I'm trying to load data using DLT and SCD 1 and am running into the error message "Detected a data update in the source table at version x. This is currently not supported. If you'd like to ignore updates, set the option 'ignoreChanges' to 'true'.
I have one DLT named charter and another named branch. The branch table has a relationship to charter, so I join to it in the pipeline to lookup the charter_key. The initial load of the data runs just fine, but when I run the incremental portion the next day, that is when I get the error message. This data is pretty static, so no data actually changed between the initial load and the incremental load. However, in the charter DLT table that is created, __apply_changes_storage_charter the __UpsertVersion has the most recent file name and an updated __Timestamp. Is that where it is saying that it has detected a change?

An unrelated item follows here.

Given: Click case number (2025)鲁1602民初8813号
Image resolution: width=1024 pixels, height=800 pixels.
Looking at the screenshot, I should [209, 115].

My code from the DLT pipeline is below. The _bronze tables are just taking the raw parquet file and putting it into a temporary streaming live table, so I am not including that code.
CREATE OR REFRESH STREAMING LIVE TABLE charter
(charter_key bigint GENERATED ALWAYS AS IDENTITY (START WITH 1 INCREMENT BY 1)
,charter_number int
,charter_name string
,charter_address1 string
,charter_address2 string
,charter_zip_code string)
APPLY CHANGES INTO LIVE.charter
FROM STREAM(LIVE.charter_bronze)
KEYS (charter_number)
SEQUENCE BY file_name
COLUMNS * EXCEPT (file_name)
CREATE OR REFRESH TEMPORARY STREAMING LIVE TABLE branch_stage AS
SELECT c.charter_key
,b.branch_number
,b.branch_name
,b.branch_address1
,b.branch_address2
,b.branch_zip_code
,b.file_name
FROM STREAM(LIVE.charter) c
INNER JOIN STREAM(LIVE.branch_bronze) b
ON c.charter_number = b.charter_number
CREATE OR REFRESH STREAMING LIVE TABLE branch
(branch_key bigint GENERATED ALWAYS AS IDENTITY (START WITH 1 INCREMENT BY 1)
,charter_key bigint
,branch_number int
,branch_name string
,branch_address1 string
,branch_address2 string
,branch_zip_code string)
APPLY CHANGES INTO LIVE.branch
FROM STREAM(LIVE.branch_stage)
KEYS (charter_key, branch_number)
SEQUENCE BY file_name
COLUMNS * EXCEPT (file_name)
I've read that it treats the files as append only, but then how exactly does SCD work? In the pipeline I have both of these set to true:
pipelines.applyChangesPreviewEnabled
spark.databricks.delta.schema.autoMerge.enabled
Any help is appreciated.